Goddammit, he didn’t have the patience for this. Standing around rehashing the details of past mistakes wouldn’t fix them now, and it wouldn’t change the fact that Ian was very much alive and still as much of a sadistic bastard as he’d been in Seattle. “No, I didn’t go alone,” he said, practically spitting out the words in his agitated state. “He was with me, Cerise. He saw what I saw. We both thought it was done. If I’d have been able to do it on my own and keep him out of it, I would have, but it didn’t fucking work out that way.” He’d always seek to protect his brother, despite the cost to himself. Lying about Ian’s death, though, was something he would never have done. He wouldn’t fuck something like that up and then just walk away and pretend it was over. “I’d never lie to him about something like that,” he snarled. “If I hadn’t thought Ian was dead, I would’ve gone back and done it right and then this wouldn’t be happening.” Strangely enough, even though Sid had been with him, he didn’t blame his brother for their failure in killing Ian; he only blamed himself.
He gave Cerise a long, searching look before shaking his head in disgust. Of course she was back with Ian; he expected as much. Maybe people like Sid and Jack could see some good in her, but when Drake looked at her, all he saw was poison. She infected everyone she touched and was too easily manipulated by people like Ian. “Here’s the thing,” he began, after her silence had stretched on long enough to indicate that she wasn’t going to be explaining herself. “I’m going to kill him. One way or another, I’m gonna do it, so you can either stay the hell out of my way or go down with him. Got it?”
Drake didn't have to understand the reasons that Cerise did what she did. Even if she drew him a picture, he wouldn't grasp it. Cerise sure as hell wasn't going to waste her time trying to justify herself to somebody who hated her. Besides, Drake could think what he wanted about her, but the facts spoke for themselves. Cerise did what Ian asked, and everybody she cared about was still alive. Could Drake say the same thing about himself?
She kicked some sand off the edge of her shoe, watching it ghost over the asphalt before he swore that he was going to kill Ian. That made her laugh. It wasn't a happy sound, it was dry and decayed and just over everything and over everyone. "Yeah, I've heard that before."
Cerise skirted around Drake, plenty aware that there were going to be no warm goodbyes between them. "Try not to get yourself killed in the process." That tended to run in the family.

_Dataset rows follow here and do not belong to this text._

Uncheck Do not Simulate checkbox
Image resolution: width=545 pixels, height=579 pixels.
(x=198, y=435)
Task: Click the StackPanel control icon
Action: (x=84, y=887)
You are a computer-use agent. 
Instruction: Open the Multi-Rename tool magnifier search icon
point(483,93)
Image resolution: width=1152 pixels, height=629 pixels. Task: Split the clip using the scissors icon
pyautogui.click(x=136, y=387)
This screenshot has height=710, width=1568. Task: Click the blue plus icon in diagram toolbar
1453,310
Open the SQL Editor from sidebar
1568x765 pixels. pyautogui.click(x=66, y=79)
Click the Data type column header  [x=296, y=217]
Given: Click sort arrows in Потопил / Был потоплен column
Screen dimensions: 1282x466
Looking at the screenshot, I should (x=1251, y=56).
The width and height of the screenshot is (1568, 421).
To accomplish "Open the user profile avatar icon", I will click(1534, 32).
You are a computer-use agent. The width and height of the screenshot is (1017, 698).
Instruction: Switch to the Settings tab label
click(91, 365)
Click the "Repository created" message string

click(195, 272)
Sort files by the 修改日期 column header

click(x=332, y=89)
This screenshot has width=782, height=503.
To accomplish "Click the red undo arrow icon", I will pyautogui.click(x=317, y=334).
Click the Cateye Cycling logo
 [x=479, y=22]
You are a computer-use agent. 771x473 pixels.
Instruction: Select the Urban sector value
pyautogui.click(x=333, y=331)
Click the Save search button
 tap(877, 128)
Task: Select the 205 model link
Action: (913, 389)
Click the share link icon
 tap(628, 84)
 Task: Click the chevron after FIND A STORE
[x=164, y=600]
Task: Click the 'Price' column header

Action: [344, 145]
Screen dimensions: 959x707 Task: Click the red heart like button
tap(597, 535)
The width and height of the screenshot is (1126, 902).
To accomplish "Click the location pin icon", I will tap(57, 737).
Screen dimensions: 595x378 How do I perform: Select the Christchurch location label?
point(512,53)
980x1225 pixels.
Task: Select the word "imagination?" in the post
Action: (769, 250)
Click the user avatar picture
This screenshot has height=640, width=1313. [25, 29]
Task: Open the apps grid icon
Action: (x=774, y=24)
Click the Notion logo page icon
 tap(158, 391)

Openly defying Ian had gotten virtually his entire family killed, but Drake doubted that submitting to the evil sonofabitch’s whims would’ve saved any of them. No, he didn’t trust anything that had come or would come out of that man’s mouth; people were playthings to him, nothing more. Whatever immunity Cerise thought the people she cared about had was a lie, a pretty illusion to keep her in line. It wouldn’t last. He’d do just about anything to keep his loved ones safe, though he could count the number of people who fell into that category on one hand, but he wouldn’t become Ian’s lap dog. Not when, in the end, it wouldn’t make a damn difference. Sid was living proof of that.
His expression twisted into an ugly, pained snarl when she laughed, and it took all his self-restraint to keep himself from lashing out at her. “This time I’ll get it right,” he hissed, anger making his chest tight. “Don’t worry about me, sweetheart. I’m not dying anytime soon. Once I’ve drained every last drop out of that bastard’s body, then we can talk.” He didn’t try to stop her, didn’t care to, and he unlocked the driver’s side door with far more force than was necessary and tossed his bag into the passenger’s seat. One hand on the door, half in the car, Drake paused and looked over his shoulder.
“Fair warning. If I catch you tailing me, I will shoot you.” With that, he slid into the driver’s seat, slammed the door shut, and a few seconds later peeled out of the parking lot in the wake of a revved engine and squealing tires.